Appunto questa parte, edita e inedita, dell'attività del C. gli ha guarentito durevole, onorata memoria, perché fra gli allievi di quegli anni padovani era Plinio Fraccaro, il quale ne trasse ispirazione e avviamento all'attività sua e della sua scuola pavese. Ma il Fraccaro, se è probabile fosse parecchio inferiore al C. per educazione "umanistica" (nonostante certi lombardismi del suo scrivere) e per senso della lingua e dello stile, aveva una competenza giuridico-antiquaria ed una mentalità di storico economico-politico che il C. non poteva, in verità, possedere. Perciò, e per quanto il Fraccaro si sia generosamente adoperato per mantener vivo il nome del suo maestro, questi non prelude punto alla scuola pavese, ma rientra, non certo indegnamente, nella storia del classicismo lombardo alla fine del secolo XIX.

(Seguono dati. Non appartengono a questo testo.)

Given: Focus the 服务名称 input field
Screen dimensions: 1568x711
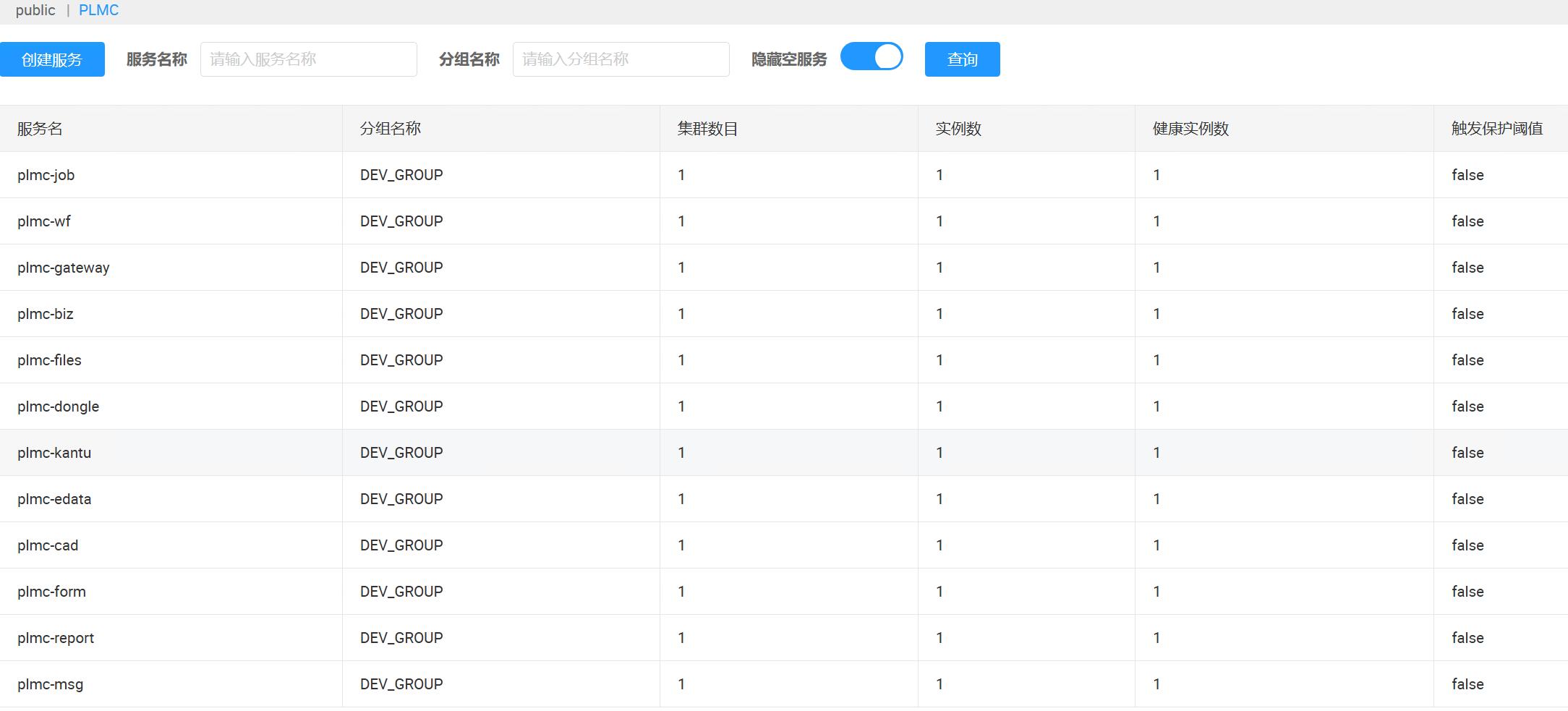Looking at the screenshot, I should pos(308,59).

Mori a Padova il 20 marzo 1909.
Bibl.: Oltre al necrol. di L. Valmaggi, in Riv. fil., XXXVII (1909), pp. 633 ss., cfr. V. Ussani, Lingua e lettere latine, Roma 1921, pp. 38, 40, 45, 64; P. Fraccaro, Opuscula, I, Pavia 1956, p. 52 n. 8; A. Momigliano, Terzo contr. alla storia degli studi classici, Roma 1966, p. 828. Per il C. critico della scapigliatura lombarda, cfr. G. Mariani, Storia della scapigliatura, Caltanissetta-Roma 1967, pp. 877 s.